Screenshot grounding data
= = = = =

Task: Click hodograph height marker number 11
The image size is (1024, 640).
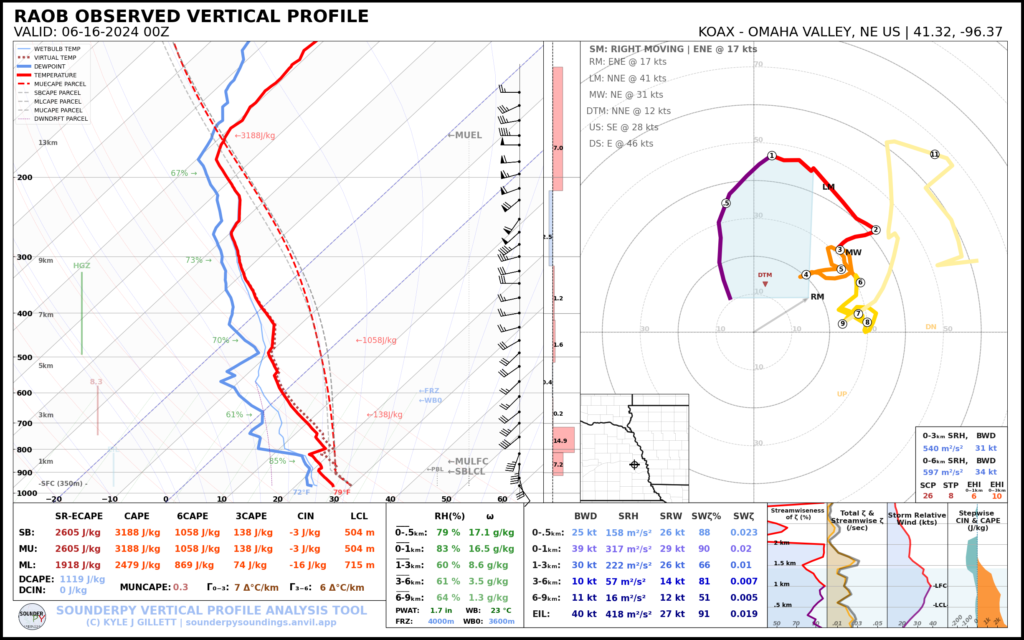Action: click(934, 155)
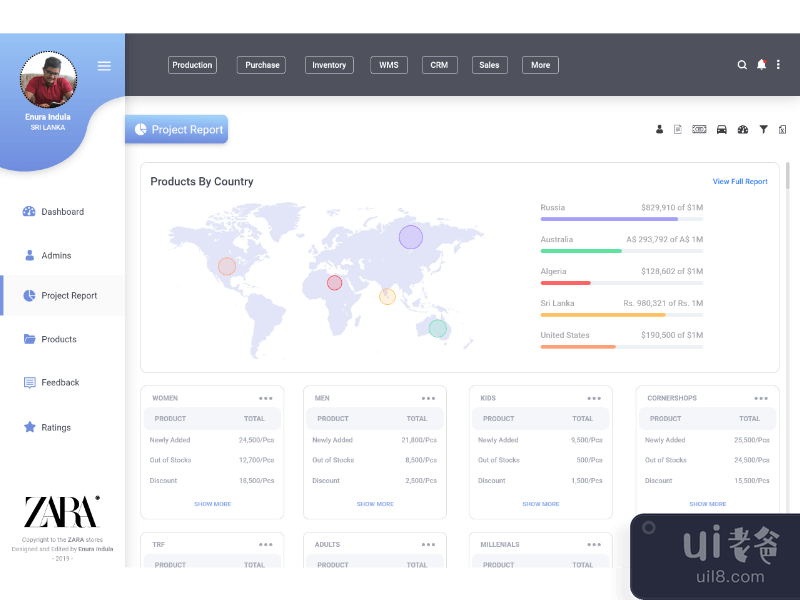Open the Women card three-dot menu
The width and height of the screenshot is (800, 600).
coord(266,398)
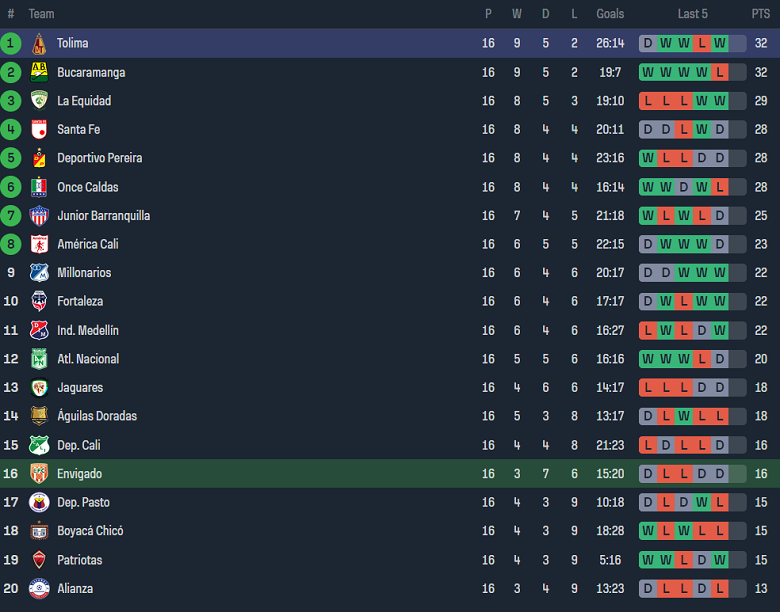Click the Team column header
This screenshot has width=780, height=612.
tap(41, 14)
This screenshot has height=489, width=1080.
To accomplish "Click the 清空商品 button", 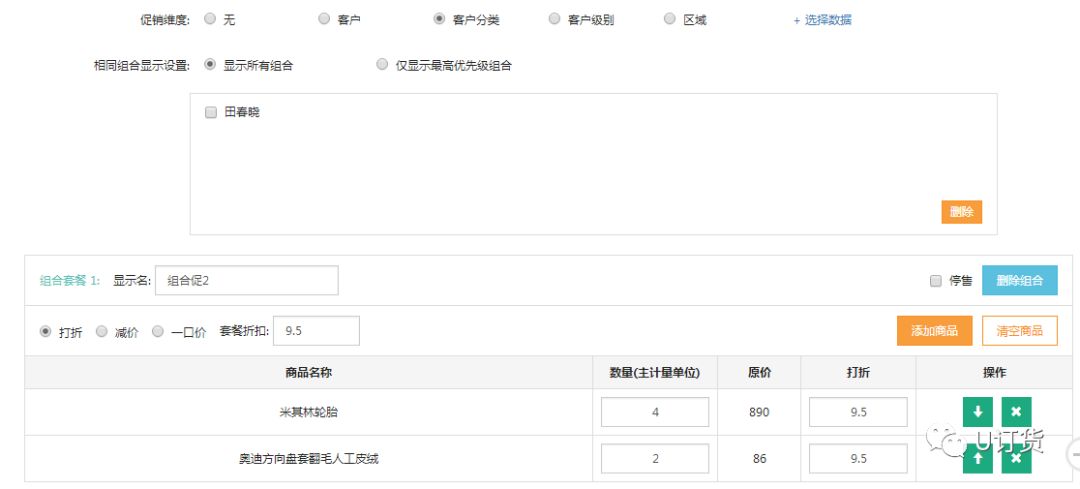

= = = = =

● **TASK ITEM**:
All of the data needs repeating exactly, but the pictures do not.

● **SOLUTION TO THIS EXERCISE**:
Task: Click hodograph height marker number 11
The image size is (1024, 640).
Action: click(934, 155)
Open the Women card three-dot menu
The width and height of the screenshot is (800, 600).
coord(266,398)
Click the Team column header
This screenshot has width=780, height=612.
tap(41, 14)
This screenshot has height=489, width=1080.
To accomplish "Click the 清空商品 button", 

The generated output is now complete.